Op dit moment is er in Nederland een ware Exodus gaande in de serviceprovidermarkt. De grote Nederlandse serviceproviders (datacenter | hosting | (semi) private cloud | IaaS) zien op dit moment een hoos vertrekkende en heronderhandelende klanten op zich afkomen. Deze beweging is momenteel sterker dan ooit en is voor zowel klant als provider niet zonder risico’s. Maar wat gebeurt er dan precies?
Zonder het van elkaar te weten ervaren klanten grofweg hetzelfde probleem; de dienstverlening hapert. Bijna alle serviceproviders ondervinden namelijk regelmatig storingen en outages. De dienstverlening wordt soms dagdelen (of langer!) onderbroken door technisch malheur, de customer service is ronduit belabberd, de administratieve processen zijn dramatisch met onbegrijpelijke facturen tot gevolg en daarbij zijn de tarieven van de serviceproviders de afgelopen jaren niet of nauwelijks gedaald.

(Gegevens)
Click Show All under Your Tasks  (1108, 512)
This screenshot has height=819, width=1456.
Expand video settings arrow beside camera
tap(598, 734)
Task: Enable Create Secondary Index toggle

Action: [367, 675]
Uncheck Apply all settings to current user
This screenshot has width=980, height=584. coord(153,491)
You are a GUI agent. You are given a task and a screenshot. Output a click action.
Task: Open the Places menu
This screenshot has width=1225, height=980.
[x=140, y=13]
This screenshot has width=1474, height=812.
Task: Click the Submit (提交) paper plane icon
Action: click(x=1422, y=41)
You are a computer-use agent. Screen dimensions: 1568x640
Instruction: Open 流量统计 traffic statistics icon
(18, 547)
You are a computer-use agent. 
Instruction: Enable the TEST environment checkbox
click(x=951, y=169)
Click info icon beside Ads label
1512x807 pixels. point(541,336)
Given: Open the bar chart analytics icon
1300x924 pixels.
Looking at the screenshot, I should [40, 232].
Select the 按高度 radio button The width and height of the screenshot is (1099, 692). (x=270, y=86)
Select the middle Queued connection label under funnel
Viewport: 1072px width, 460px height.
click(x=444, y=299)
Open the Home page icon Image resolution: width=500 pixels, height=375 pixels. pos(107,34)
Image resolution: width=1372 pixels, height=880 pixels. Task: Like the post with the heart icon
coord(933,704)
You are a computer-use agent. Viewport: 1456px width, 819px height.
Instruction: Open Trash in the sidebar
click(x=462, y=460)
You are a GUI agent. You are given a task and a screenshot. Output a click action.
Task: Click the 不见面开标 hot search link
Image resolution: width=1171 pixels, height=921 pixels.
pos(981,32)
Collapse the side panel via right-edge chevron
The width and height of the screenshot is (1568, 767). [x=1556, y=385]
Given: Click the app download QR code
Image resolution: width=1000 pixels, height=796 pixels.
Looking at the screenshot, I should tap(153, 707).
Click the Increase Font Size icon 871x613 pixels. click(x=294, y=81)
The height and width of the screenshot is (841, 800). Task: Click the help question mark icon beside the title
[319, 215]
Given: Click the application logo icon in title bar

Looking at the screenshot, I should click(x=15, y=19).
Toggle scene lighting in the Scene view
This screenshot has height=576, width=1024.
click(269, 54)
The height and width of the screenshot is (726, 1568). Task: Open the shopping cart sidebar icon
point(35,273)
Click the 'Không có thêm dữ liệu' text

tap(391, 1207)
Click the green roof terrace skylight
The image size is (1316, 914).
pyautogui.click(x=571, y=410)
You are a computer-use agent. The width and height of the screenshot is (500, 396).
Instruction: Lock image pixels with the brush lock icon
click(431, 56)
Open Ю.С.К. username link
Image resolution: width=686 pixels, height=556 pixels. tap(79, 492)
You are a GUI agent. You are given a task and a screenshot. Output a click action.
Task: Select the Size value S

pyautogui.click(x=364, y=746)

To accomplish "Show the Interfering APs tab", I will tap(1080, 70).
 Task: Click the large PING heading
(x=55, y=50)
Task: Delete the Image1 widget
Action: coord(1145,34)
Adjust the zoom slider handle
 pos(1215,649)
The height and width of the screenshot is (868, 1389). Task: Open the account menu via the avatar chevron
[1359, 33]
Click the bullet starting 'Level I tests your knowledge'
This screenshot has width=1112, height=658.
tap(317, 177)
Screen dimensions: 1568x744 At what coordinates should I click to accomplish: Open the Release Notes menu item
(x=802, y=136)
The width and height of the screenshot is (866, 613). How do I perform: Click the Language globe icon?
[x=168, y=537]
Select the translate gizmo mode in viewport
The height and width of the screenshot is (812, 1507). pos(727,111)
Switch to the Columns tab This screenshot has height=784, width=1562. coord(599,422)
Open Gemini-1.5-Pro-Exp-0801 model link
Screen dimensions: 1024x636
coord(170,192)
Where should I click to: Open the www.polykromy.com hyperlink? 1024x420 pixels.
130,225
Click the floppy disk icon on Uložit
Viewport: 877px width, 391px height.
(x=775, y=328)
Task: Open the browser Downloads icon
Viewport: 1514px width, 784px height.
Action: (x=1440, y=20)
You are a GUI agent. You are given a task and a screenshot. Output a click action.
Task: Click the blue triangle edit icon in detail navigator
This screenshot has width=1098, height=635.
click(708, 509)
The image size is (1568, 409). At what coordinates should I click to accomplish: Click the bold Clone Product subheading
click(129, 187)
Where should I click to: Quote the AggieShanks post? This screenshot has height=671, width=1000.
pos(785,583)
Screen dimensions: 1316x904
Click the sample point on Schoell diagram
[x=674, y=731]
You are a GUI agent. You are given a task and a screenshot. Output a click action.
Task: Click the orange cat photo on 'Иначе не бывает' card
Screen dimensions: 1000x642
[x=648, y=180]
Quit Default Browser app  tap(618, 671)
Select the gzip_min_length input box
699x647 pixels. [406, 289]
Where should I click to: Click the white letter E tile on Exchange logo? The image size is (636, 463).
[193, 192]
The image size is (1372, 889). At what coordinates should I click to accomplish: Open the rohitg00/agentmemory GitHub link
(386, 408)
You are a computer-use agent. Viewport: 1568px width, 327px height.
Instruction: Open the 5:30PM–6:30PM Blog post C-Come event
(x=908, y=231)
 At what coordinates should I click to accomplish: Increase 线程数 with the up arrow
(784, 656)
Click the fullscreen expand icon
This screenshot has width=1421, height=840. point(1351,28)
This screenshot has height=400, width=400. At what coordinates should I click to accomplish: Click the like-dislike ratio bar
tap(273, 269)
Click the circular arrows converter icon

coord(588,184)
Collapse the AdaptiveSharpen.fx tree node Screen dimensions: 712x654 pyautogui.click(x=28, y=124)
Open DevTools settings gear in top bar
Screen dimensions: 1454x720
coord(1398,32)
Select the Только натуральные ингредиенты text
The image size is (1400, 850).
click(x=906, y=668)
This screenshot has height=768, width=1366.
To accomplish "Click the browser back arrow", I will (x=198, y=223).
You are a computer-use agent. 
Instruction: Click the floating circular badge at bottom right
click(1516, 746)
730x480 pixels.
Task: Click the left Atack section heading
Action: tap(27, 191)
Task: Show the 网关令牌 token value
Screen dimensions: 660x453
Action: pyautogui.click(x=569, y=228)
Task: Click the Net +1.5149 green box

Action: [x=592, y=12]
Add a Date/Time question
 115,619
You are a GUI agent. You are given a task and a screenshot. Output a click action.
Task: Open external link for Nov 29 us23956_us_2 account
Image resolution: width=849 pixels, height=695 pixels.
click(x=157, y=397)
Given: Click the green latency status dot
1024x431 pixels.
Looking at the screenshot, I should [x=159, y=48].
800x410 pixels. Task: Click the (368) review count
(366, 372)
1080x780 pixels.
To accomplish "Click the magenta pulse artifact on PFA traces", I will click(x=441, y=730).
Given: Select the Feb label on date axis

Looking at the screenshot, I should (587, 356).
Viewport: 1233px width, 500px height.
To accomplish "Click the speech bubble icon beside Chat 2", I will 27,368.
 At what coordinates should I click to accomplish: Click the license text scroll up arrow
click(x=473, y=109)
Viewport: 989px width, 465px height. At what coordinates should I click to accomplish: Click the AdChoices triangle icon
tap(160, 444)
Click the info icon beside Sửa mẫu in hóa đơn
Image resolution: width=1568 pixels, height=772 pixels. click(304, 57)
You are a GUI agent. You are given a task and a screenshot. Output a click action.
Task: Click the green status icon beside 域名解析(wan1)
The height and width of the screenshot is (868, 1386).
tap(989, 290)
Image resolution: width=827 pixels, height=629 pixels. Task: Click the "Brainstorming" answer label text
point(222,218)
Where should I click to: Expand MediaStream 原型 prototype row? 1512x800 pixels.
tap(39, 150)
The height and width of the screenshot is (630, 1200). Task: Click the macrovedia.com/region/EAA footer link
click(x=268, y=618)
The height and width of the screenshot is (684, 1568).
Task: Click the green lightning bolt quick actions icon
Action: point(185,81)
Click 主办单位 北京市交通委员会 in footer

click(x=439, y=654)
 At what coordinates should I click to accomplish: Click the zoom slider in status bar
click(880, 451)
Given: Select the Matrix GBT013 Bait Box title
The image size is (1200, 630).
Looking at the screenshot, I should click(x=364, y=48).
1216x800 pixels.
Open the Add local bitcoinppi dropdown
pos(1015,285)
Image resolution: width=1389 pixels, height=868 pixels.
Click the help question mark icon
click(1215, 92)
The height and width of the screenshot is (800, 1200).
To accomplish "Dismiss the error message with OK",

GEGEVEN OPGAVE:
Schrijf de volledige tekst over het vertrek van klanten bij Nederlandse serviceproviders letterlijk over.

ANTWOORD OPDRACHT:
Op dit moment is er in Nederland een ware Exodus gaande in de serviceprovidermarkt. De grote Nederlandse serviceproviders (datacenter | hosting | (semi) private cloud | IaaS) zien op dit moment een hoos vertrekkende en heronderhandelende klanten op zich afkomen. Deze beweging is momenteel sterker dan ooit en is voor zowel klant als provider niet zonder risico’s. Maar wat gebeurt er dan precies?
Zonder het van elkaar te weten ervaren klanten grofweg hetzelfde probleem; de dienstverlening hapert. Bijna alle serviceproviders ondervinden namelijk regelmatig storingen en outages. De dienstverlening wordt soms dagdelen (of langer!) onderbroken door technisch malheur, de customer service is ronduit belabberd, de administratieve processen zijn dramatisch met onbegrijpelijke facturen tot gevolg en daarbij zijn de tarieven van de serviceproviders de afgelopen jaren niet of nauwelijks gedaald.